Die Generation Y? Gibt’s gar nicht!

Karriere trifft Sinn TypologieWas haben ein Blondinenwitz, eine Gruppenarbeit an der Uni und ein Generation Y Artikel gemeinsam? Richtig… sie alle leben von Pauschalurteilen.

Schon seit einiger Zeit beschleicht mich ein ungutes Gefühl, wenn ich über DIE Generation Y spreche. „Hah, endlich!“ mag jetzt der ein oder andere Leser denken. Wirft man einen Blick unter die einschlägigen Artikel in der Publikumspresse, so wimmelt es von protestierenden Vertretern der verschiedensten Generationen, die sich gegen Verallgemeinerungen, mangelnde Recherche, populärjournalistischen Auswüchse oder vermeintliche Ich Bezogenheit des Journalisten verwahren, der so schlimm fälschliches über Generation X, Y, Z verbreitet. Der/die Arme! Kommt man doch nicht umhin bei der Beschreibung von Generationen auf Stereotypen zurückzugreifen. Diese – und dazu stehe ich – stimmen in ihrer Tendenz überein, solange man sich an seriöse Studien hält. Dennoch gelten nicht alle Eigenschaften für jedes Individuum innerhalb einer Altersgruppe. Zuviele andere Parameter beeinflussen deren Werte und Verhalten: individuelle Sozialisation, Umfeld, Lebenssituation etc. Und wo gerade die Vertreter der Generation Y derzeit rauf und runter diskutiert werden, verdienen sie eine differenziertere Beschreibung.

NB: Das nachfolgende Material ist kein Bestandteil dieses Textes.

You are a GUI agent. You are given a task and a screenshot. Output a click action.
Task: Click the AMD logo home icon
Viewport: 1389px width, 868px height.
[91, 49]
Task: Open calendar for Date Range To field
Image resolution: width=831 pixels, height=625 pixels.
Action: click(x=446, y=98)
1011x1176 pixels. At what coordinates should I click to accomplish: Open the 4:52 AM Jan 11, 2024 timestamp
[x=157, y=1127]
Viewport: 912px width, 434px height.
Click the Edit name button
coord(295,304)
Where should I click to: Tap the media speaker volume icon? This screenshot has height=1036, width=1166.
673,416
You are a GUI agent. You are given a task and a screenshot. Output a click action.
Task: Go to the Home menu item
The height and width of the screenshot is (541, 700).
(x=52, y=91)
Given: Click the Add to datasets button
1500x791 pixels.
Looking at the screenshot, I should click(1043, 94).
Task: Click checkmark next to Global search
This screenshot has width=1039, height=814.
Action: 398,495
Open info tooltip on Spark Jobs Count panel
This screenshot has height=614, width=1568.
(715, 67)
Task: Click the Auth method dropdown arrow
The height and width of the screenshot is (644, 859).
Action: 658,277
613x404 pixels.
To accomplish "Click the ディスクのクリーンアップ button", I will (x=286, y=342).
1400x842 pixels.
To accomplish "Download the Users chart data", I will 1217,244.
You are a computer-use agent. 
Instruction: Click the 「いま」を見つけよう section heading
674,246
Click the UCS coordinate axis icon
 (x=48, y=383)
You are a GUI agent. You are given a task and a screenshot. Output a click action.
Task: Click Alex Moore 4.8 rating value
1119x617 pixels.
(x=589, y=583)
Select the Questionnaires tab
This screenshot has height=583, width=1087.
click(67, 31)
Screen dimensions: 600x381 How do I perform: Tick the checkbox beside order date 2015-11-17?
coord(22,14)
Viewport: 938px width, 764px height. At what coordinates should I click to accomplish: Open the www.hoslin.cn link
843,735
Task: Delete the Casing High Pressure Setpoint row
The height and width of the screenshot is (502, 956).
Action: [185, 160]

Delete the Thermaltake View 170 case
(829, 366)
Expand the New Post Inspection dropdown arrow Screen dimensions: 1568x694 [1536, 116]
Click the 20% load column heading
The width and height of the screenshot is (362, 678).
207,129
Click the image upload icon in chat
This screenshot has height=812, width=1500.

Schon früher habe ich in meinem Blog „Recruiting Generation Y“ über eine amerikanische Studie im Auftrag von BCG geschrieben, die die Millennials in verschiedene Cluster aufteilt. Etwas ähnliches hat nun der Bloggerkollege Gero Hesse mit seiner Firma embrace getan. In Zusammenarbeit mit Prof. Dr. Christoph Beck von der Hochschule Koblenz wurden Werte und Einstellungen von Vertretern der Gen Y anhand der Mitglieder des careerloft Netzwerks untersucht. Wie zu erwarten ist die Gruppe der 20-30 Jährigen gar nicht so homogen, wenn man erst einmal genauer hinschaut. So fanden sich fünf unterschiedliche „Typen“ Cluster – übrigens interessanterweise gleichmäßig verteilt auf alle Studienrichtungen:

  • Karriere-Kai: ehrgeizig, verheiratet mit dem Job, extrinsisch motiviert
  • Sucher-Simon: ziellos, farblos, zufrieden wirkend
  • Familien-Franzi: familienorientiert, extrinsisch motiviert, traditionell
  • Alles-Anna: ambitioniert, interessiert, engagiert
  • Helfer-Hannes: intrinsisch motiviert, wertorientiert, engagiert

Jede dieser Gruppen teilt eine der oben beschriebenen Grundhaltungen – obgleich sie doch alle derselben Generation angehören. (Mehr zu den einzelnen Ergebnissen hier). Einen Schritt weiter geht die nächste Studie.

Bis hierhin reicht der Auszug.